■ YOUR GOAL
The data must be returned exactly. No line may be left out.

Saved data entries
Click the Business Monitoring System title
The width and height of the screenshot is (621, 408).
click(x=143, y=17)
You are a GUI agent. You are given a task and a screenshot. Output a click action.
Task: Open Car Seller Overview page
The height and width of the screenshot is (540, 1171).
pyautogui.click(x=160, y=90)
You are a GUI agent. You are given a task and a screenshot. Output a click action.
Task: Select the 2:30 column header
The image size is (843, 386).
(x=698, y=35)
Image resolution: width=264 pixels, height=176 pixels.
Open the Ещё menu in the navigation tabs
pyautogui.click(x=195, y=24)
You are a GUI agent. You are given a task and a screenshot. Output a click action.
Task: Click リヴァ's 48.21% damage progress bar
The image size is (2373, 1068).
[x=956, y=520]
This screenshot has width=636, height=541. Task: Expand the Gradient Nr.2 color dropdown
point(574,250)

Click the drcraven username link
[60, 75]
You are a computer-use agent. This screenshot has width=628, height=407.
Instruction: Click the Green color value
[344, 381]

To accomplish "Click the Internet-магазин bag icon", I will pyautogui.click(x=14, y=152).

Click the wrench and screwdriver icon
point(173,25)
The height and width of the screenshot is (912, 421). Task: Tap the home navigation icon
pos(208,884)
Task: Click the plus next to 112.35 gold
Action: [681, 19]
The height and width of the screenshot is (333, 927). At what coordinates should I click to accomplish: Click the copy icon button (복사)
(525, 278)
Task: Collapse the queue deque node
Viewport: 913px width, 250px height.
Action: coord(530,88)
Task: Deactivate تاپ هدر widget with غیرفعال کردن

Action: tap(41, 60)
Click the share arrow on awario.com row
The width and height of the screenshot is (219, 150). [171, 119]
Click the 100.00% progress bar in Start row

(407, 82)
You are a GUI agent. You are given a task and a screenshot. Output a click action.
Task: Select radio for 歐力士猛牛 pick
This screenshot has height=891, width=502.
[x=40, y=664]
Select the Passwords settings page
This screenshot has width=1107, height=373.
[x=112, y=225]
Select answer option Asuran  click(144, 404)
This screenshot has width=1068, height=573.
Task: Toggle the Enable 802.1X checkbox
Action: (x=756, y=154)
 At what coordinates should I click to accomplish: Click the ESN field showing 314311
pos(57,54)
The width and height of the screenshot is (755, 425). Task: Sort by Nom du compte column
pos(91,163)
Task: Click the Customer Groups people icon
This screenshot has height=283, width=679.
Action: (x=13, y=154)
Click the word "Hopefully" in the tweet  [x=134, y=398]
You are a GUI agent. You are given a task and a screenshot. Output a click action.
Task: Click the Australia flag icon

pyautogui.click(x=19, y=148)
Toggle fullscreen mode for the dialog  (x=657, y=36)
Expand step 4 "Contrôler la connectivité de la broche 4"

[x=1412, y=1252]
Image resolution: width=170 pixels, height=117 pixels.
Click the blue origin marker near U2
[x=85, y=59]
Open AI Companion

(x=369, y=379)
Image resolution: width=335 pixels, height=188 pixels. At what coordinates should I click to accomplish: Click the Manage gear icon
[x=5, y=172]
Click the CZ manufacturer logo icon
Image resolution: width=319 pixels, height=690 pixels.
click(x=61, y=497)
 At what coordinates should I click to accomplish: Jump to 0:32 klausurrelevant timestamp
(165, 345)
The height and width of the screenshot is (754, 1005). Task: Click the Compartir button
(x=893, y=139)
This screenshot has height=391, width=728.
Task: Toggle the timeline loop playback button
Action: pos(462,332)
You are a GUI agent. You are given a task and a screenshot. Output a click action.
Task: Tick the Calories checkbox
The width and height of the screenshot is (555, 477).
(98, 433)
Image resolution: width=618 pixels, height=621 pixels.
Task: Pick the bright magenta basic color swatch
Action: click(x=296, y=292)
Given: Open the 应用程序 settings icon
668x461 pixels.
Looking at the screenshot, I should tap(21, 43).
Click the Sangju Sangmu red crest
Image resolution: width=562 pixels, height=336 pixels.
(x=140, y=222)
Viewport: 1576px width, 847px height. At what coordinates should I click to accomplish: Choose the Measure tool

■ SOLUTION TO THE EXERCISE
Click the Business Monitoring System title
The width and height of the screenshot is (621, 408).
click(x=143, y=17)
You are a GUI agent. You are given a task and a screenshot. Output a click action.
Task: Open Car Seller Overview page
The height and width of the screenshot is (540, 1171).
pyautogui.click(x=160, y=90)
You are a GUI agent. You are given a task and a screenshot. Output a click action.
Task: Select the 2:30 column header
The image size is (843, 386).
(x=698, y=35)
Image resolution: width=264 pixels, height=176 pixels.
Open the Ещё menu in the navigation tabs
pyautogui.click(x=195, y=24)
You are a GUI agent. You are given a task and a screenshot. Output a click action.
Task: Click リヴァ's 48.21% damage progress bar
The image size is (2373, 1068).
[x=956, y=520]
This screenshot has width=636, height=541. Task: Expand the Gradient Nr.2 color dropdown
point(574,250)

Click the drcraven username link
[60, 75]
You are a computer-use agent. This screenshot has width=628, height=407.
Instruction: Click the Green color value
[344, 381]

To accomplish "Click the Internet-магазин bag icon", I will pyautogui.click(x=14, y=152).

Click the wrench and screwdriver icon
point(173,25)
The height and width of the screenshot is (912, 421). Task: Tap the home navigation icon
pos(208,884)
Task: Click the plus next to 112.35 gold
Action: [681, 19]
The height and width of the screenshot is (333, 927). At what coordinates should I click to accomplish: Click the copy icon button (복사)
(525, 278)
Task: Collapse the queue deque node
Viewport: 913px width, 250px height.
Action: coord(530,88)
Task: Deactivate تاپ هدر widget with غیرفعال کردن

Action: tap(41, 60)
Click the share arrow on awario.com row
The width and height of the screenshot is (219, 150). [171, 119]
Click the 100.00% progress bar in Start row

(407, 82)
You are a GUI agent. You are given a task and a screenshot. Output a click action.
Task: Select radio for 歐力士猛牛 pick
This screenshot has height=891, width=502.
[x=40, y=664]
Select the Passwords settings page
This screenshot has width=1107, height=373.
[x=112, y=225]
Select answer option Asuran  click(144, 404)
This screenshot has width=1068, height=573.
Task: Toggle the Enable 802.1X checkbox
Action: (x=756, y=154)
 At what coordinates should I click to accomplish: Click the ESN field showing 314311
pos(57,54)
The width and height of the screenshot is (755, 425). Task: Sort by Nom du compte column
pos(91,163)
Task: Click the Customer Groups people icon
This screenshot has height=283, width=679.
Action: (x=13, y=154)
Click the word "Hopefully" in the tweet  [x=134, y=398]
You are a GUI agent. You are given a task and a screenshot. Output a click action.
Task: Click the Australia flag icon

pyautogui.click(x=19, y=148)
Toggle fullscreen mode for the dialog  (x=657, y=36)
Expand step 4 "Contrôler la connectivité de la broche 4"

[x=1412, y=1252]
Image resolution: width=170 pixels, height=117 pixels.
Click the blue origin marker near U2
[x=85, y=59]
Open AI Companion

(x=369, y=379)
Image resolution: width=335 pixels, height=188 pixels. At what coordinates should I click to accomplish: Click the Manage gear icon
[x=5, y=172]
Click the CZ manufacturer logo icon
Image resolution: width=319 pixels, height=690 pixels.
click(x=61, y=497)
 At what coordinates should I click to accomplish: Jump to 0:32 klausurrelevant timestamp
(165, 345)
The height and width of the screenshot is (754, 1005). Task: Click the Compartir button
(x=893, y=139)
This screenshot has height=391, width=728.
Task: Toggle the timeline loop playback button
Action: pos(462,332)
You are a GUI agent. You are given a task and a screenshot. Output a click action.
Task: Tick the Calories checkbox
The width and height of the screenshot is (555, 477).
(98, 433)
Image resolution: width=618 pixels, height=621 pixels.
Task: Pick the bright magenta basic color swatch
Action: click(x=296, y=292)
Given: Open the 应用程序 settings icon
668x461 pixels.
Looking at the screenshot, I should tap(21, 43).
Click the Sangju Sangmu red crest
Image resolution: width=562 pixels, height=336 pixels.
(x=140, y=222)
Viewport: 1576px width, 847px height. At what coordinates should I click to accomplish: Choose the Measure tool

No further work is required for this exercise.